Exercises to complete:
1 – In the interview, write out everything from "ISO: And you're" down to "that's just easy.".
2 – List every sentence spoken by ISO in the interview that ends with a question mark.

ISO: Has your mentality shifted in a way where you're like, okay, now it's time. We go hard. Ain't nothing, if something get in my way, it better buckle up running right through it.
A: I'm definitely feeling that. Yeah, especially moving into the new year. I feel anticipation. I think some opportunities might be coming my way this year. And just having the funds and the support to put music out there is exciting. So yeah, I know now that, I mean, obviously I still have a lot of doubts in my head. I still fight the imposter syndrome, but now I feel like there's nothing that can stop me but me at this point. So I'm feeling very, very motivated.
ISO: And you're also a band leader, correct? So you have Anisha Rush and the Encounter. How did that group come together and where can folks expect to see y'all next? Because I feel like we need to see Anisha on that stage going crazy.
A:That would be amazing. I'm working on some stuff now so to be announced, determined. I guess that band is right now a bunch of my very close friends who still live in Denver actually. And yeah, I think we came together because Denver scene lacks diversity in many ways. And the scene is also very divided racially, so is Chicago scene in many ways. But that was something that we were all kind of dealing with. And it's not even just about race. It's mostly about when you come from a similar place as somebody, when you come from a similar head space and frame of mind and you play music with them, there's something that's just easy.
And there's things that I didn't have to explain to them that I might've had to explain to other people I play with. And so, yeah, that's really what drew me to them. And yeah, it's nice to be able to play with people who sometimes I'll bring something in that's not fully worked out, but I can trust that they're going to help me work it out. That it's like whatever they bring is how that composition is going to be completed, basically. Yeah.
ISO: And you have mentioned it before that you're an educator. How do you think that profession, if any way at all, helped inform the way you make decisions as a musician?
A: Honestly, teaching is a lesson for me. Teaching usually highlights things that in my playing and in my approach that I need to work on. If I can't sit there and really explain why we do this or why we focus on this or how, then that really points the finger at me to make sure I got my stuff together. So teaching, I'm so grateful for the opportunities I've had to teach. And for me, I feel like an ambassador in a sense, because I really feel that jazz education has taken certain turns that are hard for me to see. When I flip through a magazine and I see all these schools winning awards, and I don't see a single Black face on those awards, it's like, what is happening here? What is going on? So for me, with my music and with teaching, I'm very passionate about not letting people get away with ignoring the fact that this is Black music. I'm very big on, it's for everyone, but we're not going to pretend like, this isn't what it is.
So I just really feel that's something that I'm just always, I don't care who kicks me out of the room. I don't care if I don't come back, I'm going to say it. And that's what it is. So yeah, teaching is definitely, I don't see them necessarily as separate. I see it as all the same. It's all intertwined. It all teaches me, it leads me to open my own ears to be a better musician to all of that.

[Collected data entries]
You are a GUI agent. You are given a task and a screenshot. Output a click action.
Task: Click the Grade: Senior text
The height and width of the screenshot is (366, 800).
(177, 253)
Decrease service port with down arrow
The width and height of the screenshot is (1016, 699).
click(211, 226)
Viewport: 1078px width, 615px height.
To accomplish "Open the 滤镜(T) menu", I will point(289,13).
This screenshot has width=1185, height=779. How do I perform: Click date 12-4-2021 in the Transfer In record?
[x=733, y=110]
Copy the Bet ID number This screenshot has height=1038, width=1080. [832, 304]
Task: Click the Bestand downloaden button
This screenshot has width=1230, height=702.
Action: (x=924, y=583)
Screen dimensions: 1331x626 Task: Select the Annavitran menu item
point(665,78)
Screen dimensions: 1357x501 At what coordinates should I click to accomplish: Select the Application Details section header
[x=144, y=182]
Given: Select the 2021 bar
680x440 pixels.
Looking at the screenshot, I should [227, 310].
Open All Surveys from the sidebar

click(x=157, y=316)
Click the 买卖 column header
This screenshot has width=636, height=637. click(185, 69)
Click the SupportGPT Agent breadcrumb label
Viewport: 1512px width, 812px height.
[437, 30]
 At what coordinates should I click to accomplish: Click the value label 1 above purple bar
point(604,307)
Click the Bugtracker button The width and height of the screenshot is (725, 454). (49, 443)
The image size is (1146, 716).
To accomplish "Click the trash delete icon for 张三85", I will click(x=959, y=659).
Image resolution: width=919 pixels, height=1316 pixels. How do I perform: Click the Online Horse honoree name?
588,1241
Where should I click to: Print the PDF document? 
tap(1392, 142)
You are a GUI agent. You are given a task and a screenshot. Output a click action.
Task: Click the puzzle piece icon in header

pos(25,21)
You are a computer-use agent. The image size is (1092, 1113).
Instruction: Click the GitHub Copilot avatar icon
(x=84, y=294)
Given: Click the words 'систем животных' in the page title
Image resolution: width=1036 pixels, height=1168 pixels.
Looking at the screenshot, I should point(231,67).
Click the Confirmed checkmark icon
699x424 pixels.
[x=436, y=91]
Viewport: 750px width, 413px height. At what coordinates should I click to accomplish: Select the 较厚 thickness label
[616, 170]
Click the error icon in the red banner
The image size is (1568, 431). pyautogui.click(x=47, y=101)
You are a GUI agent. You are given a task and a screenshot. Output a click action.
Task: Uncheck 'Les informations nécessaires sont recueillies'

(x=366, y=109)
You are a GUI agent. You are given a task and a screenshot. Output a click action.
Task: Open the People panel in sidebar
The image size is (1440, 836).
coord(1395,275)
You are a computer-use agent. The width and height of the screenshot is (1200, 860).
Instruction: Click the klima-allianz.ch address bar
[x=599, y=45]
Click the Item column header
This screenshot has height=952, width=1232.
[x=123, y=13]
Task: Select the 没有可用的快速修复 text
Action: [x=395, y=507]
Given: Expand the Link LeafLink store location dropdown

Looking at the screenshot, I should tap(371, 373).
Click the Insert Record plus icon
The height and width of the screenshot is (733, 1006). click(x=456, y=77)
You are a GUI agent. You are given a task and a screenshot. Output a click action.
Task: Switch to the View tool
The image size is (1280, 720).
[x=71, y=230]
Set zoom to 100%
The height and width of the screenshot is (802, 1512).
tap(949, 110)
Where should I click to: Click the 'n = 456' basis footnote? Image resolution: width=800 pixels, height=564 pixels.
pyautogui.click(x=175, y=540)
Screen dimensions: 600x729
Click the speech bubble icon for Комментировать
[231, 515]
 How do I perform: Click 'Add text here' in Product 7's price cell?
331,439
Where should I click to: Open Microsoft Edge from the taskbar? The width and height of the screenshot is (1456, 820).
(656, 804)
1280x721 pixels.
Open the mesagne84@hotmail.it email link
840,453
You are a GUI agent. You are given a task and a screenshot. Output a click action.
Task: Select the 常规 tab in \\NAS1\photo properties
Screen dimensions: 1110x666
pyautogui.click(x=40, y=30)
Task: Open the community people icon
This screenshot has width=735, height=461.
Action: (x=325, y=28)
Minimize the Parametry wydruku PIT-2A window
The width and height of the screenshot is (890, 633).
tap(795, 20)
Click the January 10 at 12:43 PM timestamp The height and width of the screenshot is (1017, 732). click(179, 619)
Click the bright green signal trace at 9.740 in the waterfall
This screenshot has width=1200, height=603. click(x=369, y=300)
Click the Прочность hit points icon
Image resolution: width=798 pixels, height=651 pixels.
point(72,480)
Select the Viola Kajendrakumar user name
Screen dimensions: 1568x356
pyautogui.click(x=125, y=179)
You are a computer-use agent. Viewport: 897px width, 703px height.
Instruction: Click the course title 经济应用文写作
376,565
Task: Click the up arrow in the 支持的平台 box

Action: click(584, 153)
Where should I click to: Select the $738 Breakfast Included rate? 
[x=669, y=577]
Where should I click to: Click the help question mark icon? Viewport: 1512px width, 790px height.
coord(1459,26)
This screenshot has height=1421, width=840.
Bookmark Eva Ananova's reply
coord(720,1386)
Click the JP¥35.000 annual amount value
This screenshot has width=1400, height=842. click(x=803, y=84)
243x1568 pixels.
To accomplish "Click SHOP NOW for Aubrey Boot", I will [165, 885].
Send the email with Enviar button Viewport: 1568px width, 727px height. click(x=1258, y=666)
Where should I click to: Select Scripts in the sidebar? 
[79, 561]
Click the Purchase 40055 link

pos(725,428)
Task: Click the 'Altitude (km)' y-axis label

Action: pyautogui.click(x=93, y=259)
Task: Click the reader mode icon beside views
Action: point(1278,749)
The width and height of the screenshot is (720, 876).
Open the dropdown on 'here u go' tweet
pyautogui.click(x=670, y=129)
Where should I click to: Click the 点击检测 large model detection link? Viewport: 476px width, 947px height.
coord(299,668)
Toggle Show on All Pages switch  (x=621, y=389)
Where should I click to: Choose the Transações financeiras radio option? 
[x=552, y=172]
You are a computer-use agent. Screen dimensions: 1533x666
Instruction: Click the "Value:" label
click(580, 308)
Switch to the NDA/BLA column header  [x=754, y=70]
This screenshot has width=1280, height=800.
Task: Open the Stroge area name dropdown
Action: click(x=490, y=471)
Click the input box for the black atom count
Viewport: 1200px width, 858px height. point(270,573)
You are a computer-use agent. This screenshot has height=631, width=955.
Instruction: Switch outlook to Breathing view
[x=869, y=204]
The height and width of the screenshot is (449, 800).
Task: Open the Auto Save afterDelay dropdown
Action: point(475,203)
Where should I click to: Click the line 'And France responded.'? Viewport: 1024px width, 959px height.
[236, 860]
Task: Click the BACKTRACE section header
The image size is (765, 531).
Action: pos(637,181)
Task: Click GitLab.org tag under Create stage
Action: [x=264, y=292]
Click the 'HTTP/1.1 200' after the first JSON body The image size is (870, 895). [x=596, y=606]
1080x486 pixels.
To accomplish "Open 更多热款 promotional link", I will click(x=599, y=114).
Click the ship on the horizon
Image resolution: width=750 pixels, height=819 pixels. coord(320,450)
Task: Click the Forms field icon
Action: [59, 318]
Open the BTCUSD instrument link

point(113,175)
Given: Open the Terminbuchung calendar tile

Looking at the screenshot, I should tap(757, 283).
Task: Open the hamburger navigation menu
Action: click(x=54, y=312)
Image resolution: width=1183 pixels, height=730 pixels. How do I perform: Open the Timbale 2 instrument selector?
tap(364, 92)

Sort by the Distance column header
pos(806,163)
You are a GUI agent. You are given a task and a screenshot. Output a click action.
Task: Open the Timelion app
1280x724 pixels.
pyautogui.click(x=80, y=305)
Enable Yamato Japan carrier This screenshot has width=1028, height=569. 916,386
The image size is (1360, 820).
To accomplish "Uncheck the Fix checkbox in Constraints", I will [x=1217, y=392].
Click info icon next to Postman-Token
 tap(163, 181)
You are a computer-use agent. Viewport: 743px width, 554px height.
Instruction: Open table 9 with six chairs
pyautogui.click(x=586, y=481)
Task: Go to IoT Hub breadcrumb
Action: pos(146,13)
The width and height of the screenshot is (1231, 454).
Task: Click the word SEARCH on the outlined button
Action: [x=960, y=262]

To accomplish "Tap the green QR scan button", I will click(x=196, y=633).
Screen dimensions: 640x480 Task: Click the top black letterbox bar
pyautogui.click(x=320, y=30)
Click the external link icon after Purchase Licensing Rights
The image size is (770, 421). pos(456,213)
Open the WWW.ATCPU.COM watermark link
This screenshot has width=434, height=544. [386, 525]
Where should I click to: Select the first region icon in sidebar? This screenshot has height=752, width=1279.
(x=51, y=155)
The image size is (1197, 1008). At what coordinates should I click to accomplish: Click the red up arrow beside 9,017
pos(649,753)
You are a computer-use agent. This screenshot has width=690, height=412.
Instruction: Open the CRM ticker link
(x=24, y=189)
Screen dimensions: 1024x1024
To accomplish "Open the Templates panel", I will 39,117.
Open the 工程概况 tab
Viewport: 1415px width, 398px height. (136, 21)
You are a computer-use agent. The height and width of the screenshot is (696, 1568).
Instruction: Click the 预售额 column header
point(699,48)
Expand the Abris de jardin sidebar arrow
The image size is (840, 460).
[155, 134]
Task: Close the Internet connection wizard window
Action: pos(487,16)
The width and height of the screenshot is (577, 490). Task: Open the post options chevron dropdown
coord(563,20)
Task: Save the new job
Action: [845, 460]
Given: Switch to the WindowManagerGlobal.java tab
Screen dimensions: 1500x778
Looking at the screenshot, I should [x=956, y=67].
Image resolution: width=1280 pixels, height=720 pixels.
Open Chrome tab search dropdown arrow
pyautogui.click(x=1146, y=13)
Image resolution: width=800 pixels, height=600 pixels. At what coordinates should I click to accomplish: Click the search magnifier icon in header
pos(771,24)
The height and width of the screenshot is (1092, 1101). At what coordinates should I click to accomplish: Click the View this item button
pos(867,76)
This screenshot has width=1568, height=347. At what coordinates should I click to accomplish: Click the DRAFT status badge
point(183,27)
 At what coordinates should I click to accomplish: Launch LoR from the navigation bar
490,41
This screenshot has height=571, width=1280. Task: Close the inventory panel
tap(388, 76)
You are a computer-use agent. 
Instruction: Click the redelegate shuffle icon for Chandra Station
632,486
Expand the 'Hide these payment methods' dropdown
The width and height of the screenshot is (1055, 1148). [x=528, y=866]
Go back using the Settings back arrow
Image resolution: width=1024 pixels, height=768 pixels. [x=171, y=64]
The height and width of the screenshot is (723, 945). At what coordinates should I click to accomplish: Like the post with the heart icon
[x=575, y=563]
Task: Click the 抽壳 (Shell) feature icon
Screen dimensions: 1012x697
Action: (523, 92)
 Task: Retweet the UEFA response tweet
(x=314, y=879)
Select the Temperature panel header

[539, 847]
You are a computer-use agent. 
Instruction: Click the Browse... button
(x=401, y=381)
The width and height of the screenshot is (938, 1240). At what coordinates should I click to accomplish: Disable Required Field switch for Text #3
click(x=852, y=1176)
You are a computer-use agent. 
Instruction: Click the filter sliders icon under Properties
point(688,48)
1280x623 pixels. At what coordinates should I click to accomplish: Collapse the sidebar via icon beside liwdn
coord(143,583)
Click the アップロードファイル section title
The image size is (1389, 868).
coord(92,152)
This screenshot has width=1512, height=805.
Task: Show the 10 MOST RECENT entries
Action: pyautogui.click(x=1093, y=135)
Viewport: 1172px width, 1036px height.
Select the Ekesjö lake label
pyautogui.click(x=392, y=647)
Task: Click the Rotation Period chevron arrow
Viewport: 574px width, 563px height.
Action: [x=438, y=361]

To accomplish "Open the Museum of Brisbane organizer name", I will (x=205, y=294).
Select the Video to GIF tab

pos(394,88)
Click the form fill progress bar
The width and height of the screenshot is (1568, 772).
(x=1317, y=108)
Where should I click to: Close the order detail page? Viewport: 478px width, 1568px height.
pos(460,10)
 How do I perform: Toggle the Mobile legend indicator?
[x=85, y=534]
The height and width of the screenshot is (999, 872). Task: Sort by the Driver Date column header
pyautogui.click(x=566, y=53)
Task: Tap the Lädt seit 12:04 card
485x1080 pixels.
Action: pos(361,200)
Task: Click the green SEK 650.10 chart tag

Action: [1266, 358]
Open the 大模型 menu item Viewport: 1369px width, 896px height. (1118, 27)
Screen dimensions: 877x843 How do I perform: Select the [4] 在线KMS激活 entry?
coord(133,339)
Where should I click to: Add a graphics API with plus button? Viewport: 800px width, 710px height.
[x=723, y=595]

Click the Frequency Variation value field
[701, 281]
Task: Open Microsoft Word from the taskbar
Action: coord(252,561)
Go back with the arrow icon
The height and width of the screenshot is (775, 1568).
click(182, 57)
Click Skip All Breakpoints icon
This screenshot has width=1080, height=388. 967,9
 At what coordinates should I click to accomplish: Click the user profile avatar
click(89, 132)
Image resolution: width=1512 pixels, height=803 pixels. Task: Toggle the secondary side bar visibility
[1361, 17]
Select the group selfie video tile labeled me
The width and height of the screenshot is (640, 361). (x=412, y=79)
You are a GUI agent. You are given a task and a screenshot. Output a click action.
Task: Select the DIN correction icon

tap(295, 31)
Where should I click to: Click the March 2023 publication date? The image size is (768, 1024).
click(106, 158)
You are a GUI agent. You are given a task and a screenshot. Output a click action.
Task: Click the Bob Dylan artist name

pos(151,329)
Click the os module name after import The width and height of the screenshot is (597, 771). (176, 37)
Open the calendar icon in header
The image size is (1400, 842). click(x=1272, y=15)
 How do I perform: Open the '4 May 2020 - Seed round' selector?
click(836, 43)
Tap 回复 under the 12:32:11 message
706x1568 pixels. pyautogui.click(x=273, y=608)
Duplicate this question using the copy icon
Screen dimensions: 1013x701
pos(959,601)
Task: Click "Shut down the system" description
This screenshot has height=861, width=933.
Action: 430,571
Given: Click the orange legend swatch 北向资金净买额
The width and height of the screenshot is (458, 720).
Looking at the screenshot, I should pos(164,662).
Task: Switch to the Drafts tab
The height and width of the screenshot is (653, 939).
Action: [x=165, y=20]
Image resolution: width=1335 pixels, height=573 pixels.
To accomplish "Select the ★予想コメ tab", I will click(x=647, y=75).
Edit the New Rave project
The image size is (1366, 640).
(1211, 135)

Solution set:
1 –
ISO: And you're also a band leader, correct? So you have Anisha Rush and the Encounter. How did that group come together and where can folks expect to see y'all next? Because I feel like we need to see Anisha on that stage going crazy.
A:That would be amazing. I'm working on some stuff now so to be announced, determined. I guess that band is right now a bunch of my very close friends who still live in Denver actually. And yeah, I think we came together because Denver scene lacks diversity in many ways. And the scene is also very divided racially, so is Chicago scene in many ways. But that was something that we were all kind of dealing with. And it's not even just about race. It's mostly about when you come from a similar place as somebody, when you come from a similar head space and frame of mind and you play music with them, there's something that's just easy.

2 –
- And you're also a band leader, correct?
- How did that group come together and where can folks expect to see y'all next?
- How do you think that profession, if any way at all, helped inform the way you make decisions as a musician?